### Work to do
In the records below, from the line containing "The height and width of the screenshot is (618, 1098)." through the end of the records, inclusive, replace "Instruction" with "Command" and change nothing else. Reproduce only those lines, without the pictures.

### Input material
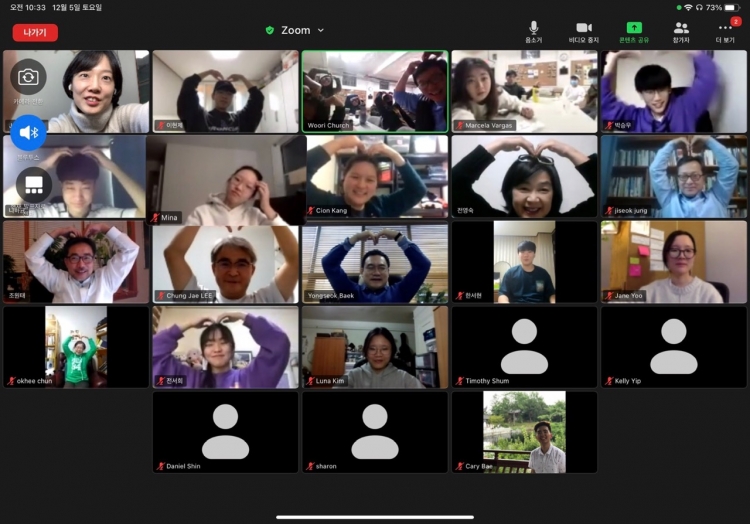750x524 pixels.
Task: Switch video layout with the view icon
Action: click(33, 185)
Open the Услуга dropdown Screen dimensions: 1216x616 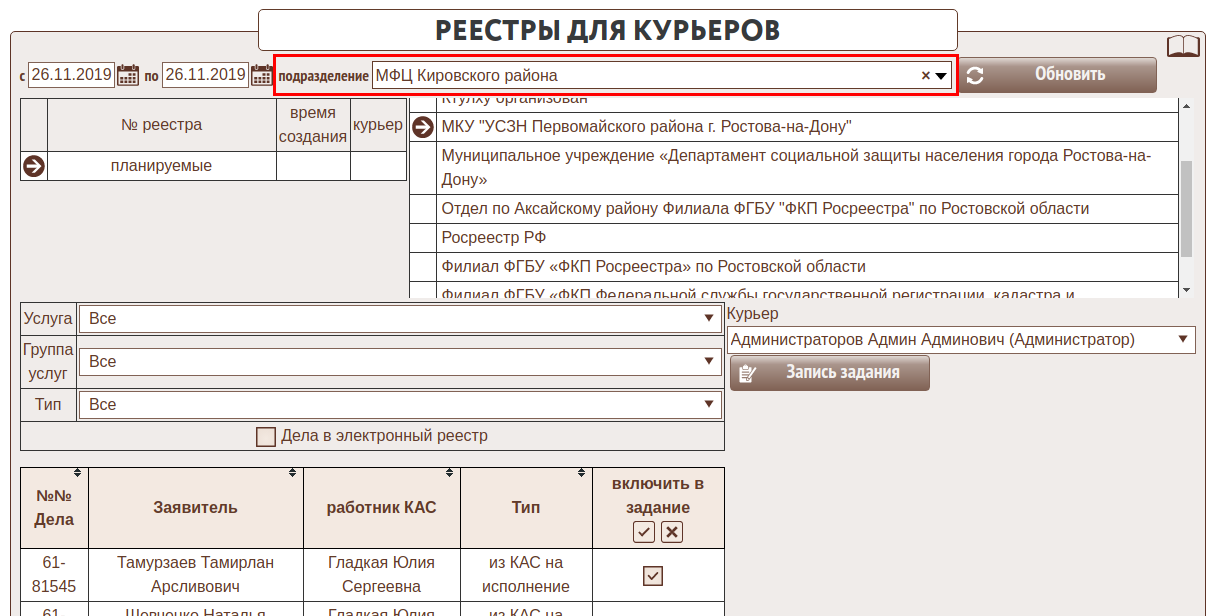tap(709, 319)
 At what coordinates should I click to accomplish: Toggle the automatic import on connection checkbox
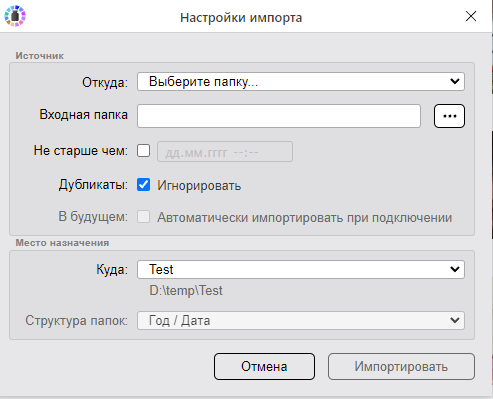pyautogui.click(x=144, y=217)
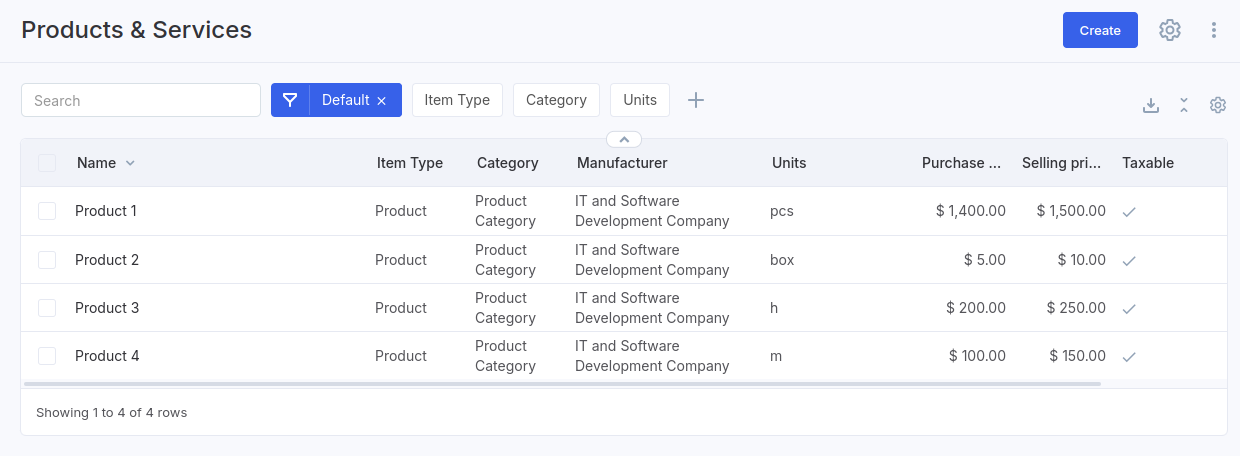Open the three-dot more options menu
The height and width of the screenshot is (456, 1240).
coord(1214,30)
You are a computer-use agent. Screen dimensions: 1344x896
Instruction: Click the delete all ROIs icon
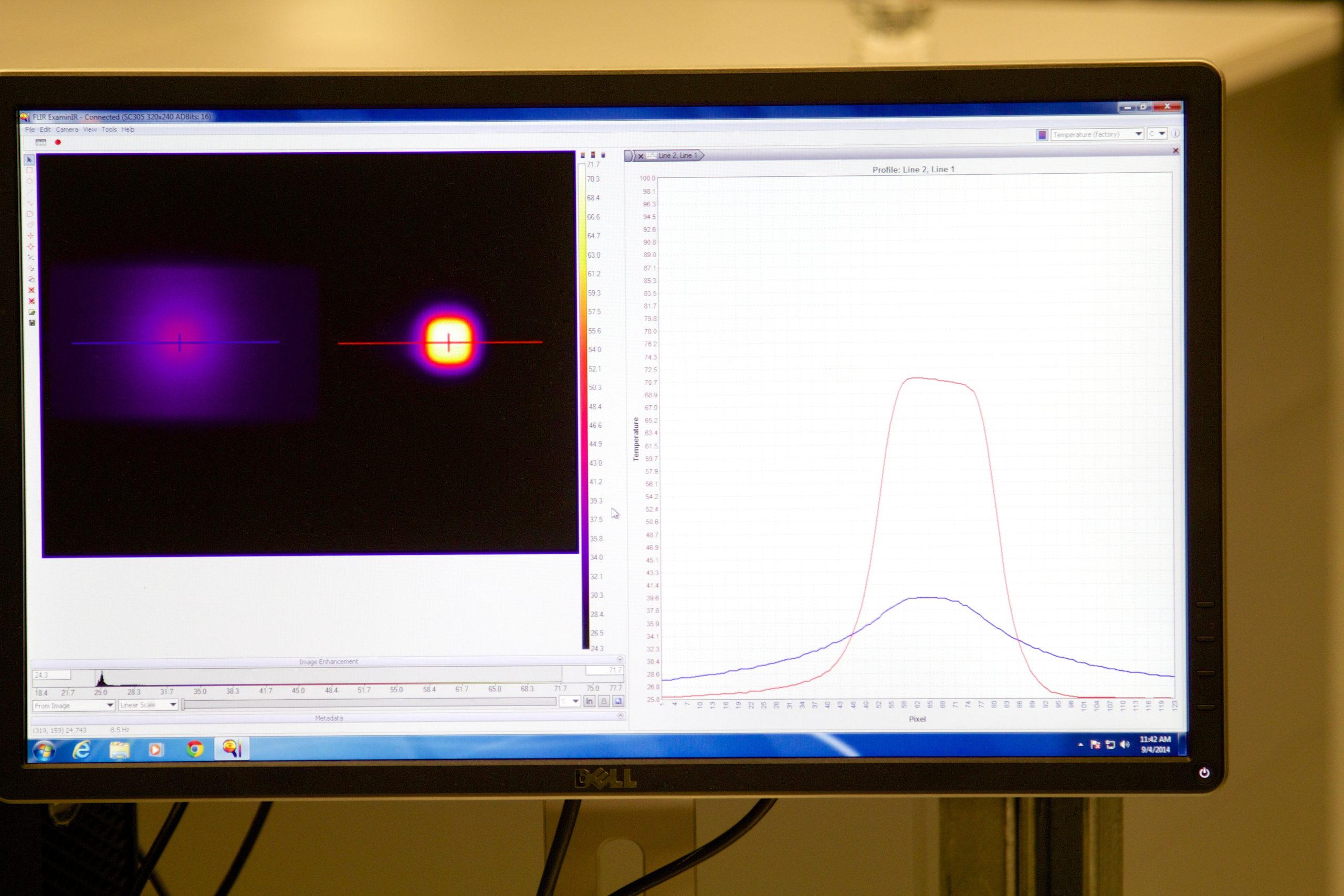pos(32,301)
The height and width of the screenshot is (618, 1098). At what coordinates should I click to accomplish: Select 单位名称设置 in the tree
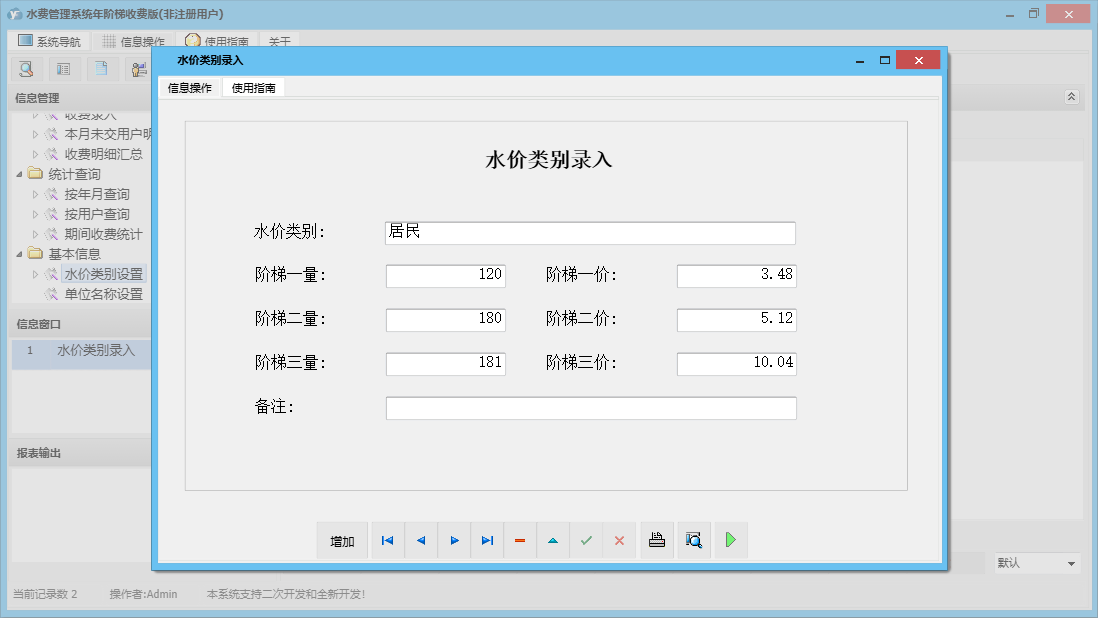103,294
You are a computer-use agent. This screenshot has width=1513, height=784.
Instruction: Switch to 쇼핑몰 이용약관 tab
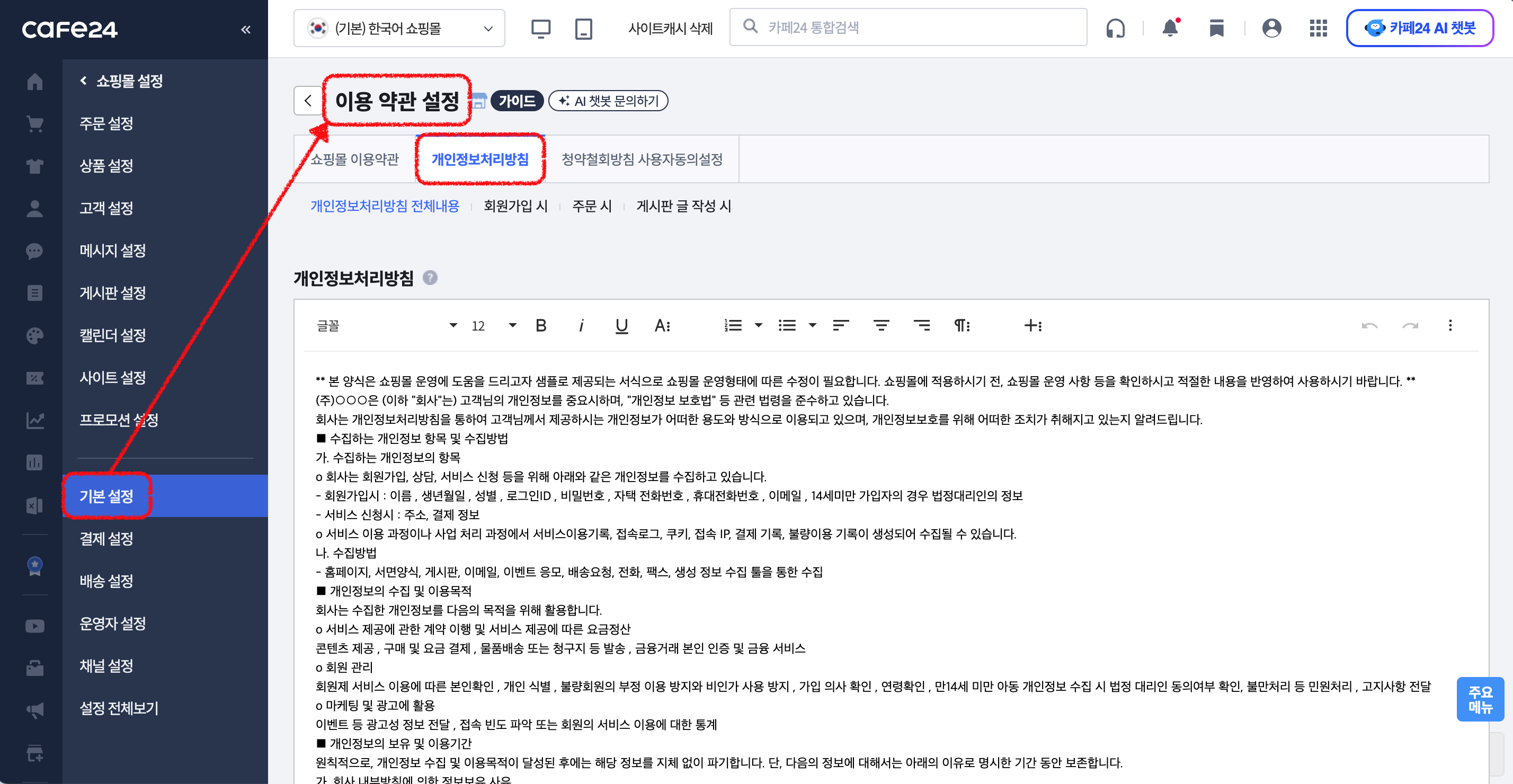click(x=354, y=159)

### Correct output
The height and width of the screenshot is (618, 1098). At what coordinates should I click to accomplish: Select 单位名称设置 in the tree
103,294
You are a computer-use agent. This screenshot has width=1513, height=784.
Command: Switch to 쇼핑몰 이용약관 tab
click(x=354, y=159)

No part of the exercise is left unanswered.